→ **GOAL**: Starting with the line containing "Collapse the Internet sidebar section" and continuing through the last of the rows, recast each line as a string in a JSON list, one string per line. Omit blank lines and leave the pictures out.

Stored dataset rows:
════════════════════

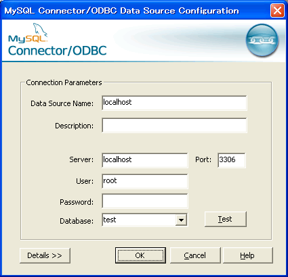Expand more options with Details >>
Viewport: 288px width, 277px height.
point(45,255)
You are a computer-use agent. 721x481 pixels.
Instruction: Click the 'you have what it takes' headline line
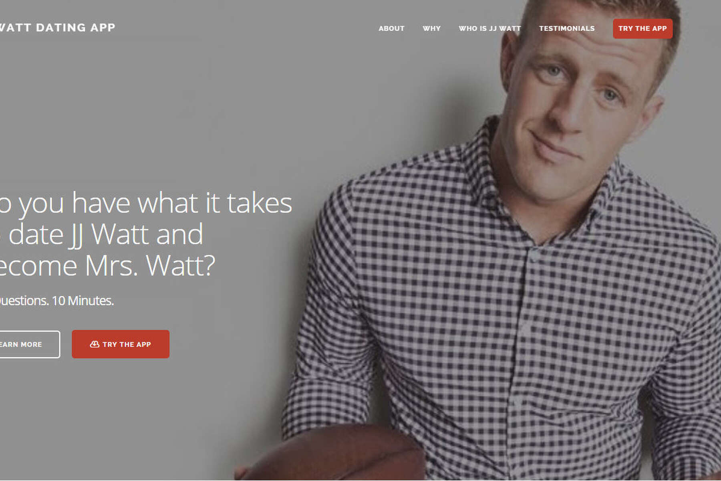(146, 204)
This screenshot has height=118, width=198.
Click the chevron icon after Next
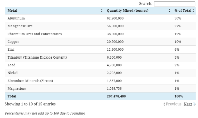194,104
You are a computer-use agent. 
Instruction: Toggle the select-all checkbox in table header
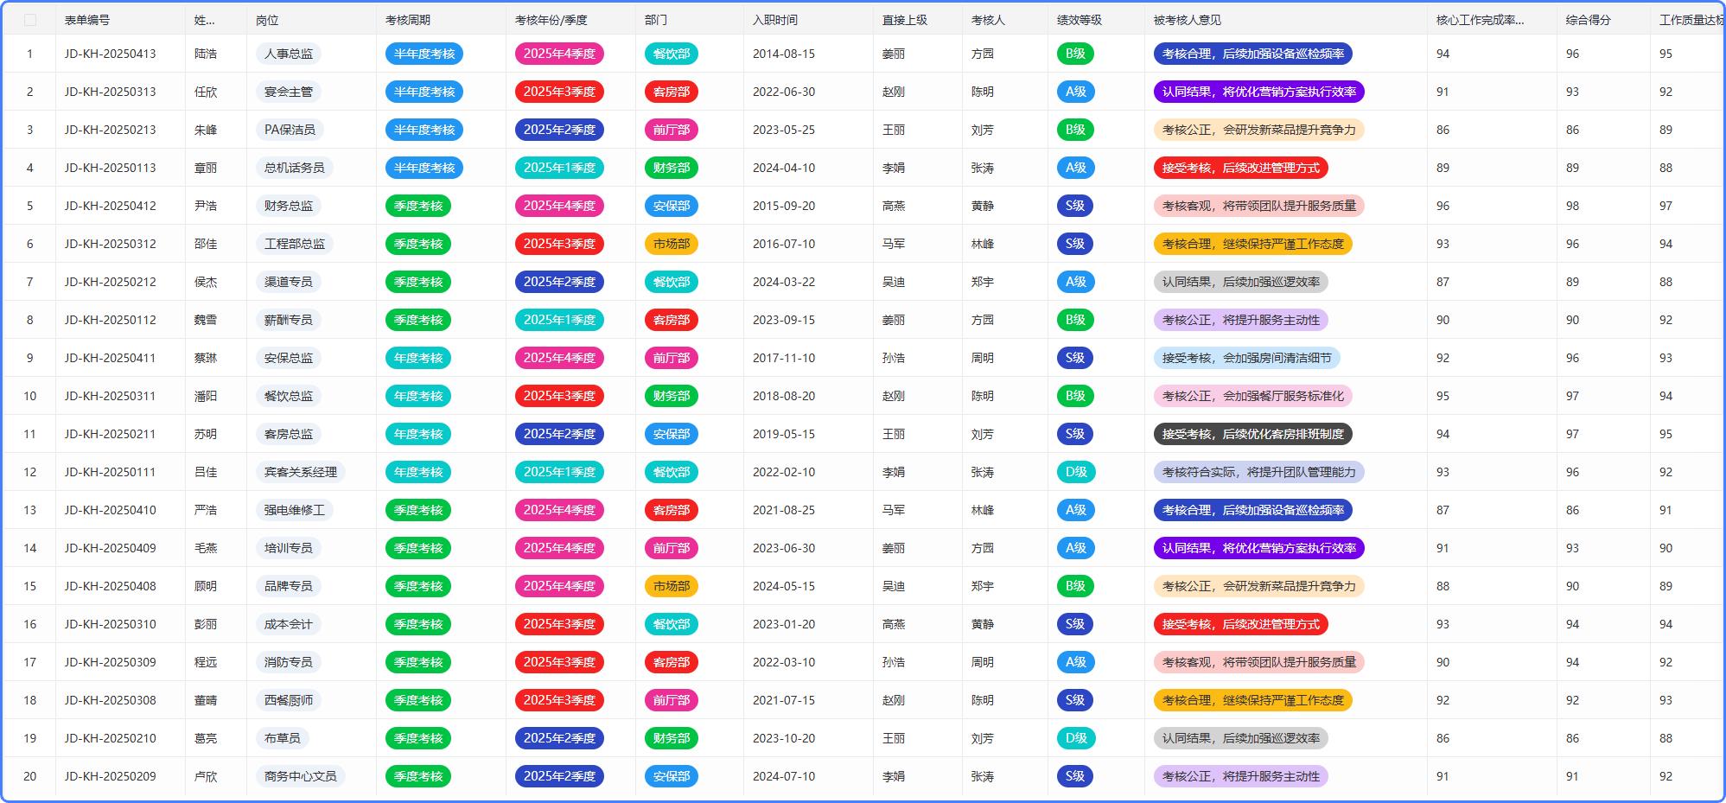tap(30, 20)
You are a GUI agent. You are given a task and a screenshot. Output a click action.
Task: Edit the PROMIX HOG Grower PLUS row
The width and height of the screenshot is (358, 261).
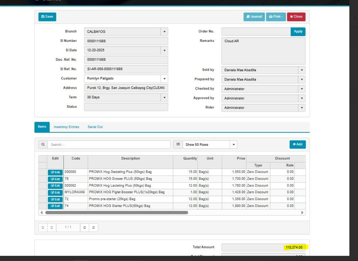click(x=55, y=179)
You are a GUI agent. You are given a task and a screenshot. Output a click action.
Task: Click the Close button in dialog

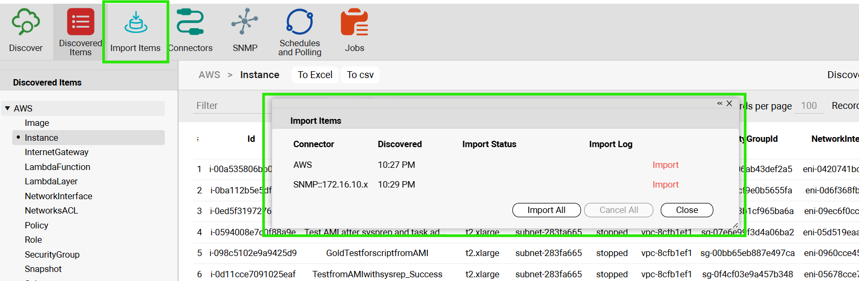(686, 210)
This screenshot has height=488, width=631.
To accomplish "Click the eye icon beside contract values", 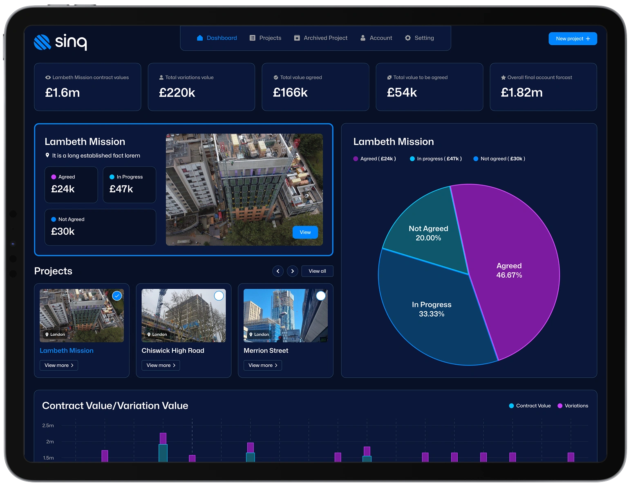I will click(48, 78).
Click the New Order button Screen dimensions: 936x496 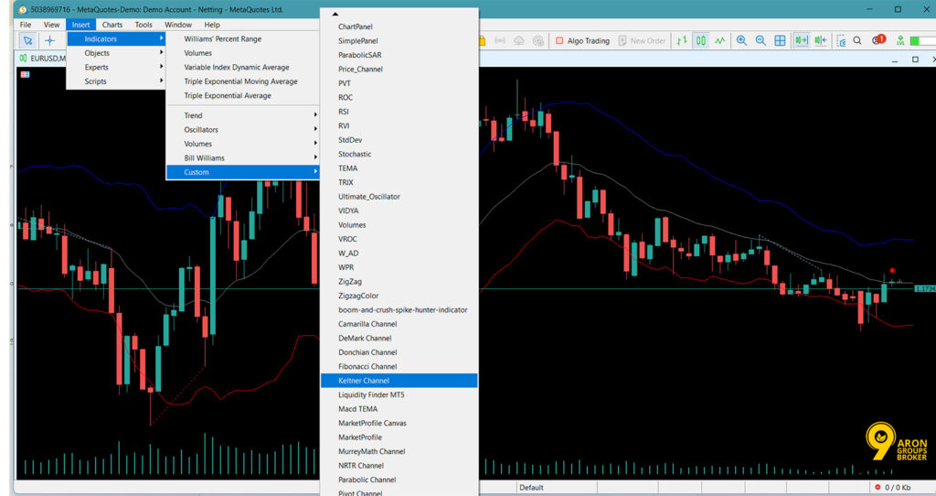point(642,40)
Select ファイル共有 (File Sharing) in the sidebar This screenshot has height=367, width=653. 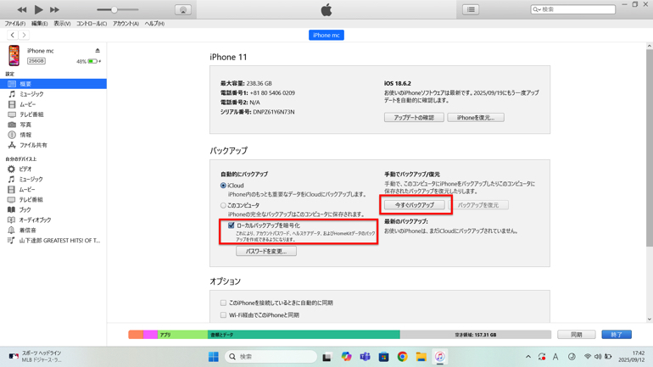(x=33, y=145)
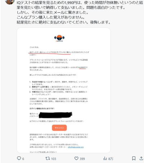The height and width of the screenshot is (163, 144).
Task: Click the reply count 6
Action: pos(23,159)
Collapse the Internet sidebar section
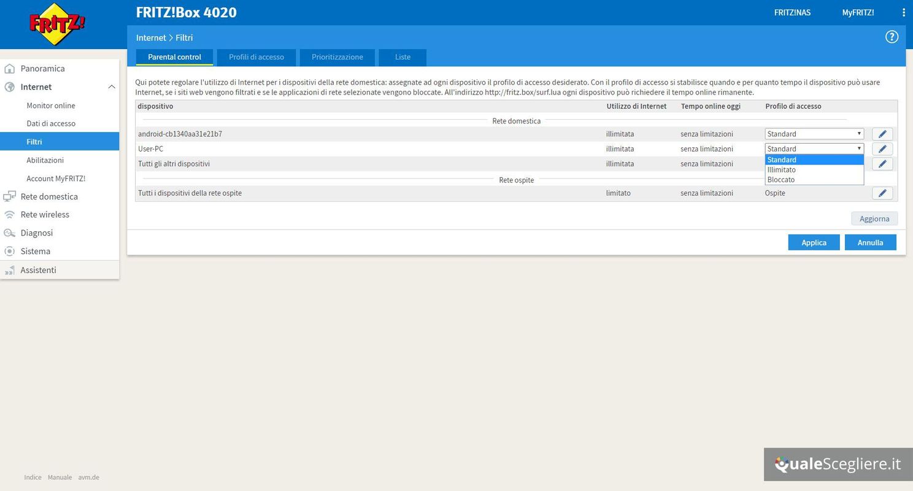The height and width of the screenshot is (491, 913). (x=112, y=87)
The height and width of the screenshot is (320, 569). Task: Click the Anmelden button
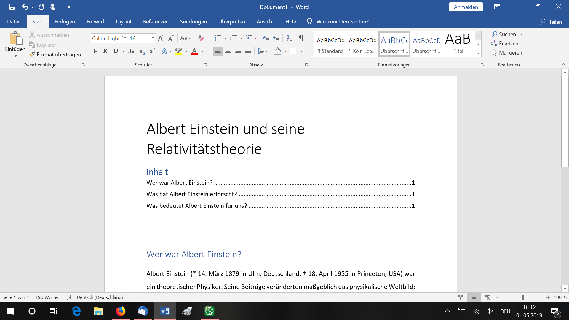pyautogui.click(x=466, y=7)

════════════════════

→ **FULL ANSWER**:
[
  "Collapse the Internet sidebar section",
  "The height and width of the screenshot is (491, 913). (x=112, y=87)",
  "The height and width of the screenshot is (320, 569). Task: Click the Anmelden button",
  "pyautogui.click(x=466, y=7)"
]